Second, unlike adult medical records, pediatric medical records need to track growth and development.
Other special considerations in pediatrics include complex privacy and confidentiality considerations, and the dynamic developmental needs of children and adolescents.
Besides improving the quality of patient care and providing easy access of data, EHR implementation helps physicians detect disease quickly, improve surveillance, and make quality comparisons. Today, advanced software allows pediatricians to:
- Track patients’ growth data by calculating, comparing and accurately displaying the growth percentage and body mass index of the child from time to time.
- Maintain drug dosages based on the patient’s data, providing the most accurate, up-to-date and complete information, thereby reducing chances of misdiagnosis or prescribing wrong medication.
- Incorporate documentation templates that physicians can access whenever required. Lab results can be included in the patient’s records, which eliminates the risks of wrong treatment due to challenges like illegible handwriting or misplaced records.
- Record and display immunization data, allowing pediatricians to provide information about completed immunizations, configure to the practice’s vaccine schedule, and get reminders to prevent missed immunizations.

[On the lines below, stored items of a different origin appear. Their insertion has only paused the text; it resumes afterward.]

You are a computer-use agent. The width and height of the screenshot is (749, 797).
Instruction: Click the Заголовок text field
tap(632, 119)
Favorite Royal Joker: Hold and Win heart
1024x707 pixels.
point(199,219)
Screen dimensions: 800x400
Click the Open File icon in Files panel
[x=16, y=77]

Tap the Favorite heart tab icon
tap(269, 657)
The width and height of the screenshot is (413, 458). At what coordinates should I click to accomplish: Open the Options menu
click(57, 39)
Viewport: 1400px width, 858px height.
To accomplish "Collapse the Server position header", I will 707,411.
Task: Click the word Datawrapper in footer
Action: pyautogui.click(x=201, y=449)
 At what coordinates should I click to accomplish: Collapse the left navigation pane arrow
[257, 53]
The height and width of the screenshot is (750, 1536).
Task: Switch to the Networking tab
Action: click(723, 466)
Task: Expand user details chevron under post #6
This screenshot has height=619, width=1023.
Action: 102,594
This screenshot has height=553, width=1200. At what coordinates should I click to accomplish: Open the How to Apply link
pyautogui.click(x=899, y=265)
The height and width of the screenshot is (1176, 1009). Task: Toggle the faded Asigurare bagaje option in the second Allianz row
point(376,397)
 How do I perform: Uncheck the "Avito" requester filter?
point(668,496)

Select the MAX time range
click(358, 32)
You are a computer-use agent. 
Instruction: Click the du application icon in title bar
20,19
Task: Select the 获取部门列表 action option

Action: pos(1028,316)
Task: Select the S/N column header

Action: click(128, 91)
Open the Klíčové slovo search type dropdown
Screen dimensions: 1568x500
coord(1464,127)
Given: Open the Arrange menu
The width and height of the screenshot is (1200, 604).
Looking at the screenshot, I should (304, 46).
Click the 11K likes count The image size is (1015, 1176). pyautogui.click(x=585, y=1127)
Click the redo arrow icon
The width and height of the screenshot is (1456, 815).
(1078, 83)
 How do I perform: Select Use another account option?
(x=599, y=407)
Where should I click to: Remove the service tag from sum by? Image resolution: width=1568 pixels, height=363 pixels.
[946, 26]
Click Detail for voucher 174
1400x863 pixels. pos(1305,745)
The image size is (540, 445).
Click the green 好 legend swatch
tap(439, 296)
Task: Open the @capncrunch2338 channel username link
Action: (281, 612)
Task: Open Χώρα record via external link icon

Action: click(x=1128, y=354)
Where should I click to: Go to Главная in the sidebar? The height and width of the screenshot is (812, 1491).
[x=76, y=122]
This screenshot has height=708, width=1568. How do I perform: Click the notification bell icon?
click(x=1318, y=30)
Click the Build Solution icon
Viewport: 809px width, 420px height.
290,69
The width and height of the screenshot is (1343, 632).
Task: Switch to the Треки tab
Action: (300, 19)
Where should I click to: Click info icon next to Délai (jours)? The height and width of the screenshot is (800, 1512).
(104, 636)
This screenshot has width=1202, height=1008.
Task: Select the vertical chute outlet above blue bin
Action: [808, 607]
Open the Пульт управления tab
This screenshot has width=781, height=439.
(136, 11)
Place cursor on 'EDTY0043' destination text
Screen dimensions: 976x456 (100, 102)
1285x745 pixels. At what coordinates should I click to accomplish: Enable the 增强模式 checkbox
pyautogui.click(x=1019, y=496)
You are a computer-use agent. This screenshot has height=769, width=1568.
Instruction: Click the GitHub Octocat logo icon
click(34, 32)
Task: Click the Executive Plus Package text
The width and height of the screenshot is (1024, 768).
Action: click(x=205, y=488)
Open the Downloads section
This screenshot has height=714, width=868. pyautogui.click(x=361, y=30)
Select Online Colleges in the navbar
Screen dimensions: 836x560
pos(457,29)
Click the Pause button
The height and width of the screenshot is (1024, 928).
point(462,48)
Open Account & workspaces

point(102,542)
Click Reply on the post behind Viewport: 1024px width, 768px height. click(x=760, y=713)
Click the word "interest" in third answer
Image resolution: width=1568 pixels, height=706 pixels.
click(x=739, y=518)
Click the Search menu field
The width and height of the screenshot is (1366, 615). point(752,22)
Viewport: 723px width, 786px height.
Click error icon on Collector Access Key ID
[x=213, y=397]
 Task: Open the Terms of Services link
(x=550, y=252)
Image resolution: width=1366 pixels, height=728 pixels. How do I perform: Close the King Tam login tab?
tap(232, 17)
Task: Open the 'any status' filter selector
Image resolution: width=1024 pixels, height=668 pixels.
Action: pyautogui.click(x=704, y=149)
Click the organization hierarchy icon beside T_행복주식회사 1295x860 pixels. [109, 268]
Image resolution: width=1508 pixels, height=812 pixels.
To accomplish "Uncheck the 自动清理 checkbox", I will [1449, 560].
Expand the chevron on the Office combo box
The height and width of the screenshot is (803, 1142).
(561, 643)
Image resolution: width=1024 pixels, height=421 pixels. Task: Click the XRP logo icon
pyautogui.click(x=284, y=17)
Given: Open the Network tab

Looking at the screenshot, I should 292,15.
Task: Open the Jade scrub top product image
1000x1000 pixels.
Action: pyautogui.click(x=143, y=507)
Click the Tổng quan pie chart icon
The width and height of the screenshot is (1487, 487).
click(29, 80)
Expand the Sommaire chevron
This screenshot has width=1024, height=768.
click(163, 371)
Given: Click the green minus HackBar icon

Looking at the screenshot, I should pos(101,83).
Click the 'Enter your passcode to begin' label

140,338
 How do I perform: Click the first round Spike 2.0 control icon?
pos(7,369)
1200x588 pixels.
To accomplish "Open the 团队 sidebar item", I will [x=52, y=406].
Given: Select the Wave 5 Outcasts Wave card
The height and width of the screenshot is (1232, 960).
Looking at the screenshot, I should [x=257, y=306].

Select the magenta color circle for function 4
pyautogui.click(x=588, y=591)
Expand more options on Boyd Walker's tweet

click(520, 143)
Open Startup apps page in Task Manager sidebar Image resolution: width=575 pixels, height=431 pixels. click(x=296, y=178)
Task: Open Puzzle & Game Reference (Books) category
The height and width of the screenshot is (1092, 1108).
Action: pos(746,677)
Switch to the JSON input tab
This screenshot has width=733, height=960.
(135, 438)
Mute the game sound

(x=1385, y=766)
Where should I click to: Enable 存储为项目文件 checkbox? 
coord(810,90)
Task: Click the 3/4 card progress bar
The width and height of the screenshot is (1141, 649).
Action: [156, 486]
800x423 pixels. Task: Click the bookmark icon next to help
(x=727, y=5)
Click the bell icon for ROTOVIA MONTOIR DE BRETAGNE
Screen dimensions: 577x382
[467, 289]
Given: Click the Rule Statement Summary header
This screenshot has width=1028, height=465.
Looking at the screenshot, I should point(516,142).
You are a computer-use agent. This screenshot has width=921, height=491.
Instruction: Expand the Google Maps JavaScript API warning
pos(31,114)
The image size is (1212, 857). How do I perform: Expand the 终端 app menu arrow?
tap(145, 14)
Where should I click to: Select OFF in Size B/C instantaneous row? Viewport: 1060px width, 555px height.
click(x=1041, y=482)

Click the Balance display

However, the AAP identifies several issues that pediatricians continue to face when it comes to electronic health records such as interoperability, patient safety and information security. The 21st Century Cures Act addresses the problem of interoperability by calling for:
- The development of a framework to facilitate information exchange between EHRs
- Instituting penalties for information blocking
- Encouraging two-way communication between EHR systems and registries.
The law also supports certification and development of patient-centered EHRs to improve patient access to secure and up-to-date health information.
Proper record-keeping is also crucial to avoid allegations of pediatric malpractice. The Public Health Law Map report notes that many of the cases in which pediatricians are charged with failure to diagnose a condition are actually due to a systems failure in the physician’s office routine rather than an error in medical judgment. Pediatricians need to pay special attention to documenting all findings about the patient’s condition, the treatment plan and any unusual events. Failure to maintain clear and concise records can mask the presence and absence of diagnostic signs that indicate a serious illness in children and adolescents.
A study by the AAP covering the period from July to December 2012 showed that the number of office-based pediatricians who are using an EHR rose steadily from 2009 to almost 80%. EHR cost and reduction in productivity remain serious concerns. Even with the widespread implementation of EHRs by pediatricians, only some use a basic or fully functional EHR, and even fewer have added pediatric functionality. In this context, the EHR certification process visualized by the 21st Century Cures Act has a key role in improving the functionalities used by pediatricians and increasing efficiency, data exchange capability, and general EHR functionality.
Pediatric medical transcription services provide the solution to many of these challenges. Outsourcing clinical documentation tasks to an experienced medical transcription company can minimize EHR data entry errors, ensure comprehensive record-keeping, expedite patient care, streamline workflow within the practice, free up time for physicians and also reduce workplace chaos. Further, as medical transcription services for practices are based on volume of work done, physicians can avoid the expenses associated with maintaining an in-house team to handle transcription tasks.